Midway through our interview, Wallace referred to a document on possible lost business should the city not expand the convention center. It lists four categories of conventions that would not come to San Diego without an expanded convention center. We printed Wallace’s comments on the first category: events that may cancel future rotations without expansion. For full context, the other categories are events that have booked in San Diego but cannot return without expansion (AARP), annual events that may discontinue future shows (Comic-Con) and events that could consider San Diego for shows only if it expands (American Heart Association). The projected economic impact of all 30 events listed in the four categories is a staggering $2.7 billion.

The Convention Center Corp. presented the analysis in March in response to a question from The Mayor’s Citizen Task Force On The San Diego Convention Center Project .

Wallace and I also had a back and forth over costs for the previous convention center expansion. On that project, cost projections increased from $140 million in April 1994 to $216 million four years later. Wallace said the expansion came in “on budget” so I attempted to clarify what that meant and see if similar cost increases could affect the current expansion. Here’s the exchange:

Can you talk about whether you expect to see any fluctuations in the price tag (for the new convention center expansion) and how that would come about?

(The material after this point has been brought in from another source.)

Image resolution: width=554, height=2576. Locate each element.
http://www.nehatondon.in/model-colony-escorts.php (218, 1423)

Actually, we don’t. If anything, it’s down. We would do a design-build process and that’s the way we did the second (expansion) … Anybody who bids on that contract understands that if the costs go up they eat those costs. If you look at the phase two expansion it was a design-build process, $216 million, we came in on budget.

But the $216 million for last time, that had increased from somewhere around $170 million or $180 million. I know there were changes to the design, but certainly the $216 million was more than was originally planned.

However, what happened was we had a designed building and then we started going through the (Environmental Impact Report) process and the Coastal Commission. We identified things that needed to be mitigated then we added those things onto the project to build.

Who’s to say something like that might not happen again?

I have to say it may. I don’t think it will … From having been there, done that a couple of times now. Having reached out and talked to consultants, Coastal Commission. Looking at the things we’re going to need to mitigate, we’re trying to build those into the project already. They’re already built into the project. Before they were not.

So you don’t expect a similar thing to happen?

I don’t expect a similar thing to happen this time.